Just tell me what happened: Lead writing 101

The lead is the most important thing you will ever write in a story. It’s supposed to grab your readers by the eyeballs and drag them into the guts of your story. It’s supposed to explain who did what to whom in a clear and concise fashion. It’s also supposed to be between 25 and 35 words, lest it get wild and unruly. This is one of those skills you need to work on constantly, even if you are a pro.

Consider a few of the following leads and what went horribly wrong with them:

 

Lead 1: It’s the most sensational, inspirational, celebrational, muppetational…

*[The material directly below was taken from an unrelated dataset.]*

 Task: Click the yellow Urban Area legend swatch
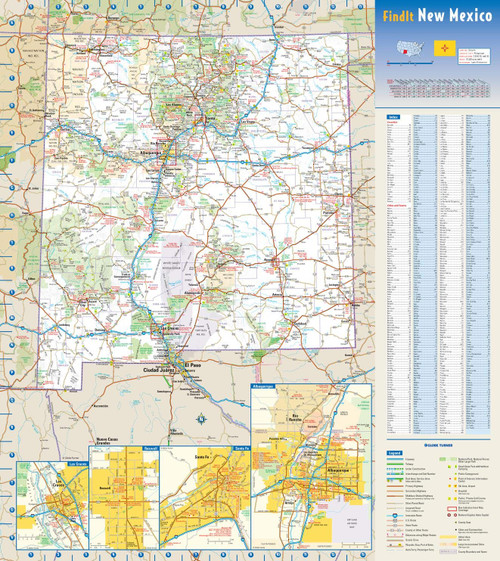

Hyperbole is the art of creating overblown excitement for no real reason. A straw man approach is the ability to set up a weak argument or premise that no one has stated so you can refute it and establish your point of view. If you put both of them in a lead, you have something like this story’s opening:

Delivering wheelchairs to disabled kids across the country from Bozeman may sound like a pipe dream, but it’s exactly what ROC Wheels does.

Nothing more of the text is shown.